No loss specified in compile() - the model's internal loss computation will be used as the loss. Don't panic - this is a common way to train TensorFlow models in Transformers! To disable this behaviour please pass a loss argument, or explicitly pass `loss=None` if you do not want your model to compute a loss.

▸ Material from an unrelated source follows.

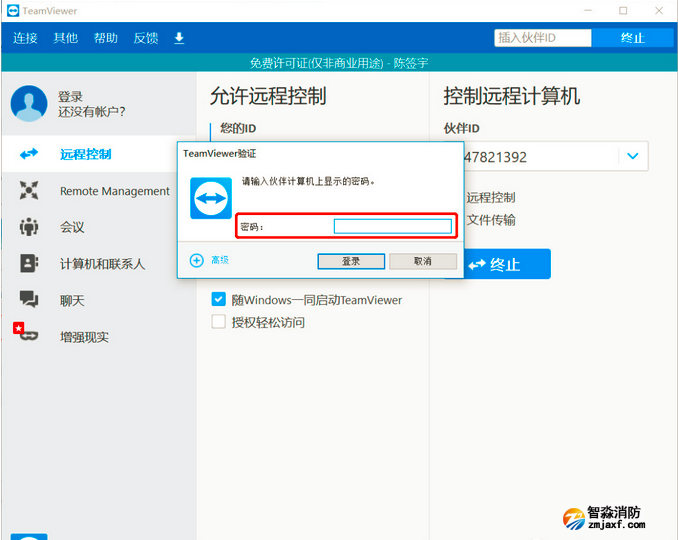Click the download arrow icon in menu bar
The width and height of the screenshot is (678, 540).
click(179, 38)
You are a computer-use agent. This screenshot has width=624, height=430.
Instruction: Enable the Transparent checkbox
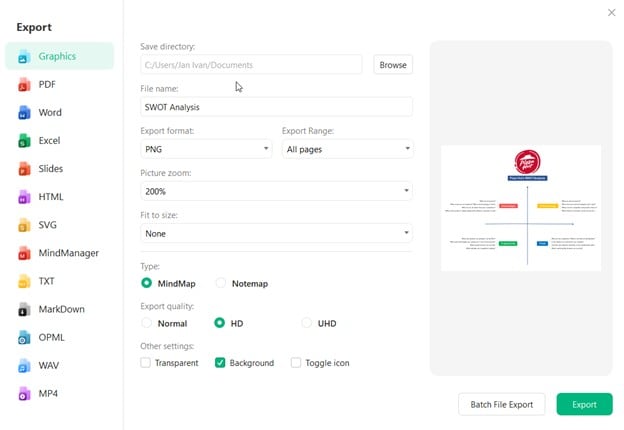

And now we can fit our model!

In [21]:

model.fit(tf_train_set, validation_data=tf_test_set, epochs=3)

Epoch 1/3
475/475 [==============================] - 98s 180ms/step - loss: 0.2361 - accuracy: 0.9250 - val_loss: 0.1592 - val_accuracy: 0.9504
Epoch 2/3
475/475 [==============================] - 84s 176ms/step - loss: 0.1393 - accuracy: 0.9534 - val_loss: 0.1941 - val_accuracy: 0.9417
Epoch 3/3
475/475 [==============================] - 83s 174ms/step - loss: 0.0987 - accuracy: 0.9647 - val_loss: 0.1547 - val_accuracy: 0.9504

Out[21]:

<keras.callbacks.History at 0x7f60a011e590>

Nice! After three epochs we have a model accuracy of ~94%. Note that we didn't do a lot of work to filter the training data or tune hyperparameters for this experiment, and also that we used one of the smallest ESM-2 models. With a larger starting model and more effort to ensure that the training data categories were cleanly separable, accuracy could almost certainly go a lot higher!

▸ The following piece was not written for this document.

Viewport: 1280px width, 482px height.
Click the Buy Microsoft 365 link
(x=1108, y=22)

Now that we're done, let's see how we can upload our model to the HuggingFace Hub. This step is optional, but will allow us to easily share it with other researchers. If you encounter any errors here, make sure you ran the login cell at the top of the notebook!

First, let's set a couple of properties on our model. This is optional, but will ensure the model knows the names of its categories, rather than just outputting "0" or "1".

In [22]:

model.label2id = {"cytosol": 0, "membrane": 1}
model.id2label = {val: key for key, val in model.label2id.items()}

Now we can push it to the hub as simply as...

In [23]:

model_name = model_checkpoint.split('/')[-1]
finetuned_model_name = f"{model_name}-finetuned-cytosol-membrane-classification"

model.push_to_hub(finetuned_model_name)
tokenizer.push_to_hub(finetuned_model_name)

Out[23]:

CommitInfo(commit_url='https://huggingface.co/Rocketknight1/esm2_t12_35M_UR50D-finetuned-cytosol-membrane-classification/commit/72448afb641a8460bb94d0efc9c61f0d37e4e123', commit_message='Upload tokenizer', commit_description='', oid='72448afb641a8460bb94d0efc9c61f0d37e4e123', pr_url=None, pr_revision=None, pr_num=None)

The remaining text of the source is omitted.